Animé par un sens du cadre qui ravira les amateurs de belles images, il ne manque qu’une once de fougue à Milan calibre 9 dans sa forme pure : est à regretter en effet un petit manque d’ambition du côté de sa mise en scène, qui se contente d'épouser son sujet, même si c’est fait avec efficacité. Cette réserve étant posée, que l’on se rassure, Fernando Di Leo possède un savoir-faire indéniable et son coup d’œil affûté lui permet de transformer Milan Calibre 9 en un joli terrain de jeu dont le sol est foulé par un défilé d'acteurs terriblement revigorant. Gastone Moschin apporte à son personnage une ambiguïté qui fonctionne même s'il manque d’un zeste de charisme pour tenir la distance en tant que lead acteur. Pour preuve, il se fait voler la vedette assez facilement par un Mario Adorf croustillant, qui possède à la fois une tronche qu'on ne peut oublier et une énergie dévorante qui file la patate. Pour parfaire le tableau, l'inquiétant Americano trouve en Lionel Stander les traits rageurs de sa ganache sympathique et la touche charme de l'entreprise est apportée par la pulpeuse Barbara Bouchet, cette dernière nous dévoilant généreusement ses jolies formes à l'occasion d'un lap dance stimulant — mais sage gasp ! —.

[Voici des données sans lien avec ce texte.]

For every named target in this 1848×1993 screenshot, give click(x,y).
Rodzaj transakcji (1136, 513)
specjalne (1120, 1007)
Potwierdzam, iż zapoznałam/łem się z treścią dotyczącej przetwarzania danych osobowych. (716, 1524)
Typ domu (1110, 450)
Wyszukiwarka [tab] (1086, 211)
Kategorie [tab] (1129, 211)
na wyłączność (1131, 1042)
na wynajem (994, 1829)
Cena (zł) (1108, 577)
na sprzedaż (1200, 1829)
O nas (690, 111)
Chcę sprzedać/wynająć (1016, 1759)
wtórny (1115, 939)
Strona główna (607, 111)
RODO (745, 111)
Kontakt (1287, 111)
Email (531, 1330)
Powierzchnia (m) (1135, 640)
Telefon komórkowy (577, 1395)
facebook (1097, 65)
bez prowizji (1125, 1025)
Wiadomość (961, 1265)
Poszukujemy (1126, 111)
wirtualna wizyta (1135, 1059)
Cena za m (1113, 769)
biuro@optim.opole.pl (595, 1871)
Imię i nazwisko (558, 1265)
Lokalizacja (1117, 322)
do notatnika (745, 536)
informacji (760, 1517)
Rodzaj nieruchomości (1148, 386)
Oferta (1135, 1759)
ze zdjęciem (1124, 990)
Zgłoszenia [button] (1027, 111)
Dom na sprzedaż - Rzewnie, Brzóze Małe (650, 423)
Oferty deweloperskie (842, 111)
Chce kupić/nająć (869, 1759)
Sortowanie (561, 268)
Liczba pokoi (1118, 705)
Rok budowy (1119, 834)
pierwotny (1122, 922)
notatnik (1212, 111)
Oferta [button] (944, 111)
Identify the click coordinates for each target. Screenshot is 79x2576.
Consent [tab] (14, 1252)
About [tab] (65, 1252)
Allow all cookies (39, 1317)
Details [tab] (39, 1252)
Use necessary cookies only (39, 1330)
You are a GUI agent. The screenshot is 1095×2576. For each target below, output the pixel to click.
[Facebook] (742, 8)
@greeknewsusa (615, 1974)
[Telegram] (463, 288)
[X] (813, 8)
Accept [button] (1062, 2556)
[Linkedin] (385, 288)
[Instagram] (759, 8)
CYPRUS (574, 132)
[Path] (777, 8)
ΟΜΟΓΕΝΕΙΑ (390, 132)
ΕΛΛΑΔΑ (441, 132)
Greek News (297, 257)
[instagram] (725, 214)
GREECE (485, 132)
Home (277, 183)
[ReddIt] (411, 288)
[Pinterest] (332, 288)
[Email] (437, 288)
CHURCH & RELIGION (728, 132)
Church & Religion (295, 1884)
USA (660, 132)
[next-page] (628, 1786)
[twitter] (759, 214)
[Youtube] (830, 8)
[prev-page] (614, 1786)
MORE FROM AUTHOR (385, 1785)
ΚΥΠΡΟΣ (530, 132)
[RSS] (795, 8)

Milan Calibre 9 porte la marque d'un auteur intéressé, à la fois par les personnages qu'il dépeint — cela se sent notamment dans la façon qu’il a de les faire monter en puissance — que par le contexte narratif qui leur permet de grandir. Oeuvre pessimiste et revendicatrice, au rythme puissant qui ne souffre d’aucun temps mort, elle constitue une fondation solide pour les deux films qui la suivront. Espérons simplement que ces derniers seront taillés dans le même bois. Dans tous les cas, je pourrai y retrouver avec joie Mario Adorf, je m'en réjouis d'avance.